On 1 June 1649 he was chosen an ordinary lord of session. In this year and also in 1650 he sat in parliament as commissioner for the county of Stirling. He was also one of the committee of estates, and a commissioner both of public accounts and for the revision of the laws.

Hope was one of those sent to take any statement from Montrose on his arrival as a prisoner in Edinburgh. On 20 May 1650 he was appointed president of the committee for the examining of prisoners taken during the civil war. When the Scottish people, after the execution of Charles I, were set on restoring the monarchy, Hope suggested a compromise. He voted at Perth on 20 June 1650 against levying an army to resist the advance of Oliver Cromwell, and was denounced by Argyll. On 7 January 1651 he was refused a passport to leave the country.
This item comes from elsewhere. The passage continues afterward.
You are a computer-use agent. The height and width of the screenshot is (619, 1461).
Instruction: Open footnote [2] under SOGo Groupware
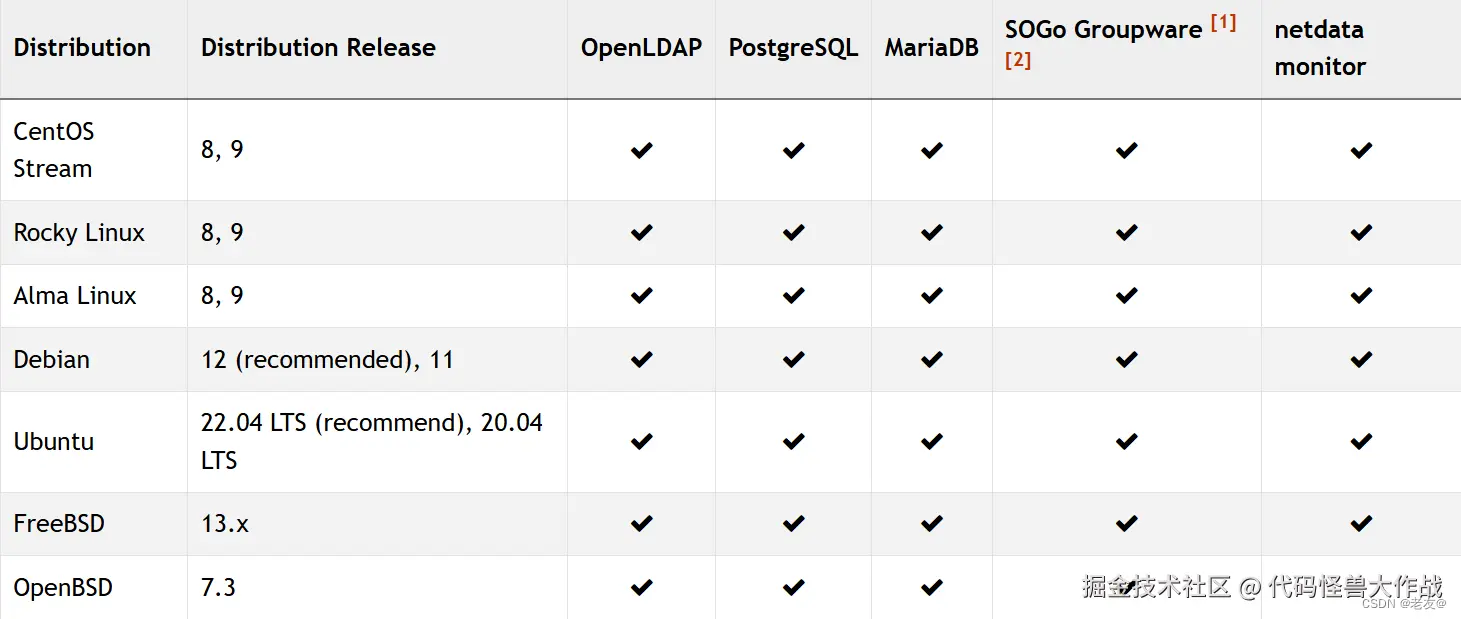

For inciting his brother, Sir Alexander Hope, to suggest to Charles II the advisability of surrendering England, Ireland, and even a part of Scotland to Cromwell to save the rest, he was shortly afterwards sent to prison, but on 20 January was ordered to confine himself within his country estate.
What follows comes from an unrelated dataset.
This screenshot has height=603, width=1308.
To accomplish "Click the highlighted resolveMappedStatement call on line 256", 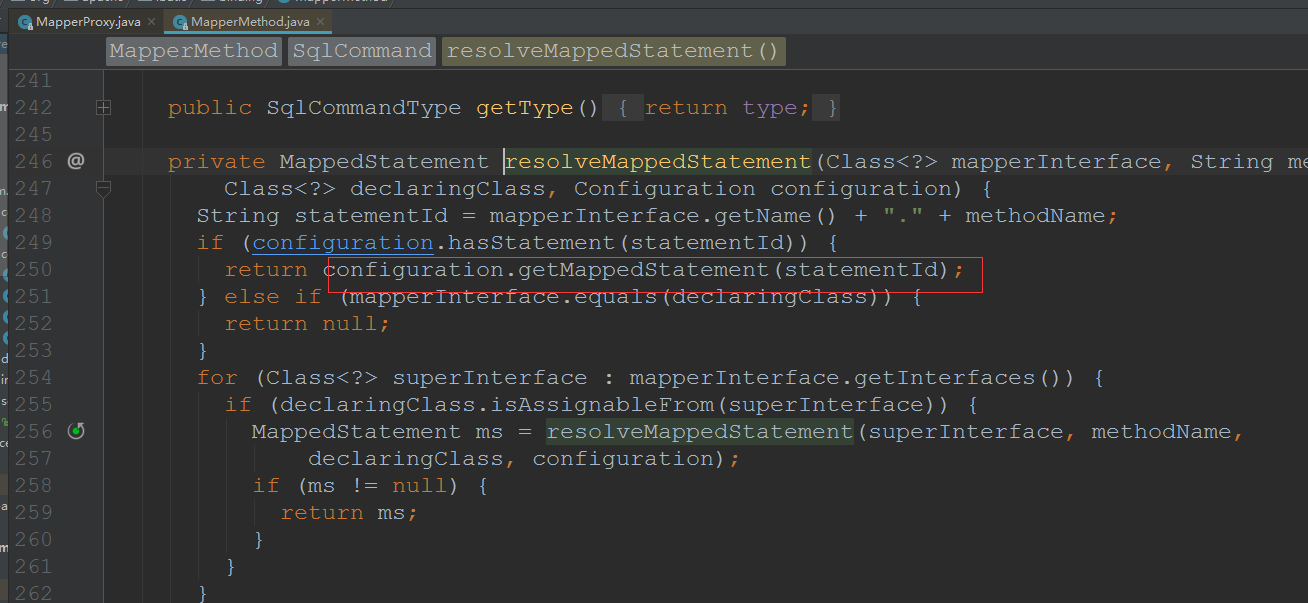I will coord(699,431).
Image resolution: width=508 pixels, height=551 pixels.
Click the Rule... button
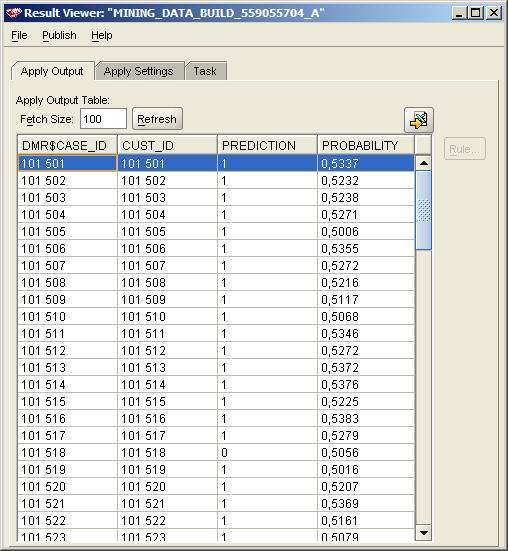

The victory of Cromwell freed Hope, and in 1652 he was appointed one of the commissioners for the administration of justice in Scotland. On 14 June 1653 he joined the English Council of State, and served on important committees. He represented Scotland in the parliament of 1653. In 1654 he was made a commissioner for the sale of forfeited estates, but in July of the same year he was omitted in the new commission of justice, because his conduct at the dissolution of Barebone's Parliament had displeased Cromwell.
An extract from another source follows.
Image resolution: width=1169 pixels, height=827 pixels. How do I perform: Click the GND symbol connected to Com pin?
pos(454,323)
Hope was reappointed in March 1660. On a visit to Holland in the following year, in connection with his lead business, he caught "Flanders fever", of which he died, two days after landing in Scotland, at his brother's house of Granton, on 23 November 1661. He was buried in the church of Cramond in the north west of Edinburgh. A monument was erected to his memory with the inscription Sperando superavi. Vera effigies Dni. Jac. Hoppæi Hoptoniæ militis celeberrimi ætat. suæ 47, a.d. 1661.

==Entrepreneur==
James Hope's diary reveals his keen interest in minerals, metallurgy and manufacture, and much of his income derived from the Leadhill lead mines which came with his wife's property. James was asked to mediate between the Edinburgh guilds of Goldsmiths and lacemakers over the use of silver. In August 1647 he became involved in a plan to set up a glassworks at Prestonpans proposed by the Italian portrait painter Isaac Visitella and his brothers Cornelius and Christopher. This project was not successful. Hope argued that the projected production would exceed demand. Hope presented the exiled Charles II with a nugget of Scottish gold and met him at Falkland Palace in July 1651. Hope was interested in gypsum plaster which was found in Maxwellhaugh near Kelso.

==Family==
By his first wife Anna, daughter and heiress of Robert Foulis of Leadhills, Lanarkshire, he had seven sons and four daughters. His second wife was Lady Mary, eldest daughter and one of the coheiresses of William Keith, 7th Earl Marischal, by whom he had two sons and a daughter. His widow afterwards married Sir Archibald Murray of Blackbarony, 3rd Baronet.

Hope was succeeded by his oldest surviving son, John, who lost his life by the wreck of HMS Gloucester in 1682. His grandson, Charles, became the 1st Earl of Hopetoun.